* BEGIN RECORDED INFORMATION *

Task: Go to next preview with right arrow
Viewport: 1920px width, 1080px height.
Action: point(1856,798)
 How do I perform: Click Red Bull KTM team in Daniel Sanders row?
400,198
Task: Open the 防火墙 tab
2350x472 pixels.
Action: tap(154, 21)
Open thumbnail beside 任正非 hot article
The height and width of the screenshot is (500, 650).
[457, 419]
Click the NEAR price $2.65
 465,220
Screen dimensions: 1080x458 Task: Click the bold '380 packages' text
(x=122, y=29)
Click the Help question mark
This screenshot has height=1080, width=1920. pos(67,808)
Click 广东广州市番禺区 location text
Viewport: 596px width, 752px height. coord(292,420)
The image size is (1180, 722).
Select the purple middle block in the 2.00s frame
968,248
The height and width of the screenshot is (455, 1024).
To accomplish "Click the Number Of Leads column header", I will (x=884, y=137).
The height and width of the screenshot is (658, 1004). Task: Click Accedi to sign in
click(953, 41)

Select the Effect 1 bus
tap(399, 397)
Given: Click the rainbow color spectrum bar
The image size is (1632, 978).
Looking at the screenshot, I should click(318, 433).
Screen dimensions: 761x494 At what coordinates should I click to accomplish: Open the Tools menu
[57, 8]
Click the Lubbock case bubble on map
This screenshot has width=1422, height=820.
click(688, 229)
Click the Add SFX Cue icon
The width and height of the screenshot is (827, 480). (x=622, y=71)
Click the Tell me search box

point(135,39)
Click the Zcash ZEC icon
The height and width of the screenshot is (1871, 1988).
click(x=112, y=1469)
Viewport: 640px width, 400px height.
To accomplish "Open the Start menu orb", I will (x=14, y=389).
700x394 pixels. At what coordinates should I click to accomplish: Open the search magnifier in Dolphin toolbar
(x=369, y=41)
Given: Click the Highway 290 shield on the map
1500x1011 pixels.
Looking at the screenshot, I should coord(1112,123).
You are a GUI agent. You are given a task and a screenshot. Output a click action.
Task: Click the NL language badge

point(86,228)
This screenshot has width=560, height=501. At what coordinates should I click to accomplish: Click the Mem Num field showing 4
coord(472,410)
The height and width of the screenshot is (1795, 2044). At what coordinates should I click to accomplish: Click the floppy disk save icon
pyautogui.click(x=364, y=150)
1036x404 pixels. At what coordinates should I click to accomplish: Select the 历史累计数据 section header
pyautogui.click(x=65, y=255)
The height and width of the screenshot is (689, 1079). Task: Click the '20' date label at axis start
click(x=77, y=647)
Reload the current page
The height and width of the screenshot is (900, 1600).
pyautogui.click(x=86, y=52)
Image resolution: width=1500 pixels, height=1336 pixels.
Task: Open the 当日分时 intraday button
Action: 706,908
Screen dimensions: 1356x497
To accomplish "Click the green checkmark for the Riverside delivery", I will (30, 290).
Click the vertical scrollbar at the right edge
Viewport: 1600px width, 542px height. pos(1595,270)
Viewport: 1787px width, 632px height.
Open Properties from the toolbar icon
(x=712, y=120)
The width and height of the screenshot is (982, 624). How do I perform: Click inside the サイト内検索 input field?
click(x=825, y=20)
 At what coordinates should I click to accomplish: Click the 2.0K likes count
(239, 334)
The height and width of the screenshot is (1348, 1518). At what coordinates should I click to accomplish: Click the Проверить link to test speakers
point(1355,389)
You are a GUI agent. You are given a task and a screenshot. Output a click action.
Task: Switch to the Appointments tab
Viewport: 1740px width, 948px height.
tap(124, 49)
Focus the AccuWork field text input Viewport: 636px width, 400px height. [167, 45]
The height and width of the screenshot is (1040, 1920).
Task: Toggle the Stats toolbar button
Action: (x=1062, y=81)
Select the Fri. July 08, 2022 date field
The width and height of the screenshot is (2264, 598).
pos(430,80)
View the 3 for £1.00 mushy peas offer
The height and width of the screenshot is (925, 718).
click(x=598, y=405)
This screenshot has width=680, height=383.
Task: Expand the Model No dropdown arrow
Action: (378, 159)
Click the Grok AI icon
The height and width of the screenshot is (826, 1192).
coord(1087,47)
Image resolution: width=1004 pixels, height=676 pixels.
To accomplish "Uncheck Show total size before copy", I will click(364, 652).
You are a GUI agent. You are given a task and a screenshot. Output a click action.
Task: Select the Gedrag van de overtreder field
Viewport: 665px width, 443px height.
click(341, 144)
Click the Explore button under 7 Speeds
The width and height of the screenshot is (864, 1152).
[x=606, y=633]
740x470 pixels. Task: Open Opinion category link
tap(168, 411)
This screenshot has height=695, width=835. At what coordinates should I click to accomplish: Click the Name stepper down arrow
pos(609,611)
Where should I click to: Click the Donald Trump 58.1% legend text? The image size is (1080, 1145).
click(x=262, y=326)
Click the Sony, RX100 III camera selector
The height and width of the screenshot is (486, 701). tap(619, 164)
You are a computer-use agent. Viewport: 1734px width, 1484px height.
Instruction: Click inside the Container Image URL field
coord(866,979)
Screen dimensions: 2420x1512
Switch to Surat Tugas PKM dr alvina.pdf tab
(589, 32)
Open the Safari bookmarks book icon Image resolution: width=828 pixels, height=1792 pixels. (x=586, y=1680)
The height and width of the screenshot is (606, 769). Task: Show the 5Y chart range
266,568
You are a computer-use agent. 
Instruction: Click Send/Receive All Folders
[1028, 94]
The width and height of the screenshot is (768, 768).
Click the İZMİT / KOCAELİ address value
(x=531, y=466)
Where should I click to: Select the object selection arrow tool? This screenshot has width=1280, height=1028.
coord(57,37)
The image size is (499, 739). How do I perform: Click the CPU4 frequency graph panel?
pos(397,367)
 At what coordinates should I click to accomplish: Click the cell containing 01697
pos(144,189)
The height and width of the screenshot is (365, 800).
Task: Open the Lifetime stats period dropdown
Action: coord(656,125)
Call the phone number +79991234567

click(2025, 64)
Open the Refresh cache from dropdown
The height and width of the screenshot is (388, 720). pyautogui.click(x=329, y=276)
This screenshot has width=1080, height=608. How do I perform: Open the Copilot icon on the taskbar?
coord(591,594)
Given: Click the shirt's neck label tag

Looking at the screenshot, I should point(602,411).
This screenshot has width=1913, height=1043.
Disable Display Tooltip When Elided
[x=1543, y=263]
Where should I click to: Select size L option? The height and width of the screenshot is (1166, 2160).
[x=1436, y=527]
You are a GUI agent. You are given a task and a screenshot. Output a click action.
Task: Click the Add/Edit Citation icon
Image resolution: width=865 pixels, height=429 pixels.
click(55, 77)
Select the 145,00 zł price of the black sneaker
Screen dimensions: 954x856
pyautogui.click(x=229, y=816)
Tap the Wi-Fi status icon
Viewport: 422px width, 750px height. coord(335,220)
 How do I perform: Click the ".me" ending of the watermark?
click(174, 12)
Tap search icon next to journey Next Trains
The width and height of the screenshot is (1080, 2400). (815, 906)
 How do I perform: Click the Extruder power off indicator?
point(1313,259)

* END RECORDED INFORMATION *

- WHAT YOU NEED TO DO: Copy each line of the rows above that contains the string "date". Case matters.

- EXERCISE RESPONSE:
The height and width of the screenshot is (689, 1079). Task: Click the '20' date label at axis start
Select the Fri. July 08, 2022 date field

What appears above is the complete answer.